RE: [baseball-databank] Digest Number 24

Expand Messages
  • P Kreutzer
    Hi. I think this discussion of race has been interesting. But there is an obvious middle-ground. No, the racial definitions wouldn t be official, would be
    Message 1 of 6 , Jan 10, 2002
    • 0 Attachment
      Hi. I think this discussion of race has been interesting. But there is an
      obvious middle-ground.

      No, the racial definitions wouldn't be official, would be subjective and
      would sometimes be wrong, but that doesn't mean they might not help
      formulate interesting or useful studies. So, IMHO they should be compiled.

      But they are not official, are subjective and would sometimes be wrong, and
      so should not be included as part of the official baseball database. But
      there's no reason the larger database and race table couldn't be linked.

      Win-win?
      Peter
    • Sean Forman
      ... I agree with Peter here. A race table doesn t have to be part of the main biographical table. I think it is reasonable to have another table,
      Message 2 of 6 , Jan 10, 2002
      • 0 Attachment
        P Kreutzer wrote:
        >
        > Hi. I think this discussion of race has been interesting. But there is an
        > obvious middle-ground.
        >
        > No, the racial definitions wouldn't be official, would be subjective and
        > would sometimes be wrong, but that doesn't mean they might not help
        > formulate interesting or useful studies. So, IMHO they should be compiled.
        >
        > But they are not official, are subjective and would sometimes be wrong, and
        > so should not be included as part of the official baseball database. But
        > there's no reason the larger database and race table couldn't be linked.
        >
        > Win-win?
        > Peter

        I agree with Peter here. A race table doesn't have to be part of the
        main biographical table. I think it is reasonable to have another
        table, player_race, where someone can make assertions about player's
        ethnicity and it will be linked back to the main biographical table. As
        I see it this is the point of this project, to link all of these
        disparate data sets together. Of course, we might end up with dueling
        race tables (using different definitions), but that doesn't really
        concern me at the moment.

        Sincerely,
        Sean Forman

        Baseball Stats! http://www.Baseball-Reference.com/
        Baseball Analysis! http://www.BaseballPrimer.com/
      • Randy Cox
        ... The problem is that the Census has thrown up their collective hands and said that each citizen gets to define their own race. Their sound logic is that no
        Message 3 of 6 , Jan 10, 2002
        • 0 Attachment
          >In response to Sean L, and his list of Tiger-type players: I don't
          >know. However, I would classify them in any way that any definition
          >says that they should be classified. If the 1998 US Census
          >definition says that Jeter is white, then he is white.
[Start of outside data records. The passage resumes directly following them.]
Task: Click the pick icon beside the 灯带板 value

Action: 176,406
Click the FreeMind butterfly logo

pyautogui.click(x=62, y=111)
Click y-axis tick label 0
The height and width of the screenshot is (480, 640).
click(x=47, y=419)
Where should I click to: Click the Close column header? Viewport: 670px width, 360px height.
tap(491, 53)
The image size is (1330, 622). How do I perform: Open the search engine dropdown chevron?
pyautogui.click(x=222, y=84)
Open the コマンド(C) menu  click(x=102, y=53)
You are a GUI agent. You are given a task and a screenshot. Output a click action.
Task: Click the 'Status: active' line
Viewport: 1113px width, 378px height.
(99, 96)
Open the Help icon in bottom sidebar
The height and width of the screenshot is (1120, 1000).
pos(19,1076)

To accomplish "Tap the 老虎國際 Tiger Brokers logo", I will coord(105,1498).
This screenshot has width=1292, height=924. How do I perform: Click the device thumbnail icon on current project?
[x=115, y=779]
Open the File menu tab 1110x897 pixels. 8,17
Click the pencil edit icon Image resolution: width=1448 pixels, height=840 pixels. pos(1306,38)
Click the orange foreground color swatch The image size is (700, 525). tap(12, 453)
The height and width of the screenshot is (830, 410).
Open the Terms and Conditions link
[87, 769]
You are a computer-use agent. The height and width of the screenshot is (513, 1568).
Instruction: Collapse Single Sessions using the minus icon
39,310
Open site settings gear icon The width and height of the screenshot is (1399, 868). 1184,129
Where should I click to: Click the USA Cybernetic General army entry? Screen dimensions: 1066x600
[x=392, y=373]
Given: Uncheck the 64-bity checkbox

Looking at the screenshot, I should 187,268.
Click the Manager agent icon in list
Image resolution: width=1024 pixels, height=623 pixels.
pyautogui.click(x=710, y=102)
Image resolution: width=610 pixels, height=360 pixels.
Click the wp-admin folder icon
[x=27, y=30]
          The problem is that the Census has thrown up their collective hands and
          said that each citizen gets to define their own race. Their sound
          logic is that no one can really say what race one is. And what
          happened in the last census is that we had a spike in the "Other"
          cagegory, as people decided they were Euro-Asian or Mixed or
          Eskimo/Black or whatever (10000+ actually reported White/Black/American
          Indian/Asian 4-race mix and over 6 million reported two races). So,
          even getting the info straight from the horse's mouth ("Mr. Jeter, can
          you tell me your race for my records?") isn't going to net valid data.
          Case in point, Tiger Woods Cablinasian self-classification.

          Now, the only reasonable specific data that has been suggested which
          would be truly discrete is the Yes/No question "Would this player have
          been allowed in the major leagues between 1900 and 1946?" However, to
          answer that question, we need to exhume Mountain Landis and ask for his
          racially-skewed judgment. There are some people around who might still
          be able to answer this question, but they're dying fast, and for the
          rest of us, it's simply conjecture.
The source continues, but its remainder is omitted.